International Investigators Urge Accountability for War Crimes in Syria
The United Nations Commission of Inquiry on Syria said it had been painstakingly gathering information about possible war crimes and crimes against humanity committed during the past six years in Syria.
The BBC on Tuesday cited commission member Carla Del Ponte as saying that the violations in Syria are by far the worst she has ever come across. "But nothing happens, only words, words, and more words."
The investigators have produced 13 reports, the evidence in each is harrowing. “Villages destroyed, crops burnt, wells poisoned, torture, rape, starvation sieges, mass bombing of civilians, and what only a decade ago might have been unthinkable - chemical weapons,” the commission said.

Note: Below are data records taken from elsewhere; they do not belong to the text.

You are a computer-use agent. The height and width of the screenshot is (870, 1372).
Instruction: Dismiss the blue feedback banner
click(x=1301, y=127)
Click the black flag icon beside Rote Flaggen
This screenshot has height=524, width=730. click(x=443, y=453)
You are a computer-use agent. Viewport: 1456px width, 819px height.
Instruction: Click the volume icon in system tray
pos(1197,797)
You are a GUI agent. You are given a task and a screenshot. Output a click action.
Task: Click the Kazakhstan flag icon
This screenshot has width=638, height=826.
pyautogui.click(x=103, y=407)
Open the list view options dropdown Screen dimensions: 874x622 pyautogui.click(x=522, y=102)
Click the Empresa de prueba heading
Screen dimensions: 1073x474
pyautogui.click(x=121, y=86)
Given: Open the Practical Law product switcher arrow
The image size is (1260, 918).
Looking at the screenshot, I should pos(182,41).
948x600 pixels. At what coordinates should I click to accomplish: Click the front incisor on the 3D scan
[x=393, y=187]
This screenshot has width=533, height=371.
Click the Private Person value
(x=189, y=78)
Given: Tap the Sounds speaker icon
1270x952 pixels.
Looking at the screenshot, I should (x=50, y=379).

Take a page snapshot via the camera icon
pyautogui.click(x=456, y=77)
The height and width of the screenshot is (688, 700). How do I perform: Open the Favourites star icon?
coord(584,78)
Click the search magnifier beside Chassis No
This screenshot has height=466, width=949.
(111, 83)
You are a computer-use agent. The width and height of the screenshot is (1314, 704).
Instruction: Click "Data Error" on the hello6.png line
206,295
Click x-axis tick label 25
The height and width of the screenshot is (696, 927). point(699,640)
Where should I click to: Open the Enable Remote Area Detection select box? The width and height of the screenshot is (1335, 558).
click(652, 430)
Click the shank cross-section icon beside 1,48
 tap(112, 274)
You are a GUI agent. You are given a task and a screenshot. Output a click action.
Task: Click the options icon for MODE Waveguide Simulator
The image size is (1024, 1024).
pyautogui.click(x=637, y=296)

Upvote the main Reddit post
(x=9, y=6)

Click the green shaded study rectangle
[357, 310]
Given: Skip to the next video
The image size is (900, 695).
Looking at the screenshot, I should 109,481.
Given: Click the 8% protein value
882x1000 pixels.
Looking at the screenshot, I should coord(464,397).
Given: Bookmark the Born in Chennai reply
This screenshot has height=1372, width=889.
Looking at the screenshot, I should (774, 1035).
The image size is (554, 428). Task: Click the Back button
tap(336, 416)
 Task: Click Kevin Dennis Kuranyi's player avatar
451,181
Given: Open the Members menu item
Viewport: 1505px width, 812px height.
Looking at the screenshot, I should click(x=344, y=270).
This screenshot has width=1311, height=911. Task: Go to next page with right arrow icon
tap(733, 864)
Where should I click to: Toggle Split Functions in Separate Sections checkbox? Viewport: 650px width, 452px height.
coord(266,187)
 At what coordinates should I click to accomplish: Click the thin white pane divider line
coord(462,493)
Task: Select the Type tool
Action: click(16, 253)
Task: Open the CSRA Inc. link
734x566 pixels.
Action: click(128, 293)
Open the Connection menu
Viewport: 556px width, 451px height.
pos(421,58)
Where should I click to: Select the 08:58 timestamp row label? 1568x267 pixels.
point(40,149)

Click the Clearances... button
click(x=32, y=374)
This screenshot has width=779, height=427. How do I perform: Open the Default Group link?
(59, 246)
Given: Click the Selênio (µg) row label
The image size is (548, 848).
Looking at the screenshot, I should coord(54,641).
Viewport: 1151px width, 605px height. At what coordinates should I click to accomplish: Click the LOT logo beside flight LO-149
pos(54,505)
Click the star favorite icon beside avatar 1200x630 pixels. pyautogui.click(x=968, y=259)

“In each report there is a demand for accountability - that no-one should be allowed to commit such horrific acts and get away with it.”
As for the investigation panel the UN set up in December 2016 to investigate war crimes in Syria, Alain Werner, director of Civitas Maxima, said the move gave him “hope that something is moving." Civitas Maxima is a Swiss organization that works to ensure justice for victims of war crimes and crimes against humanity.
“It is very difficult to think there will be no justice" in view of the scale of the atrocities in Syria, Werner said. However, because the number of cases is "staggering", he said justice is unlikely to be swift. (Source: Syrian Coalition’s Media Department + BBC)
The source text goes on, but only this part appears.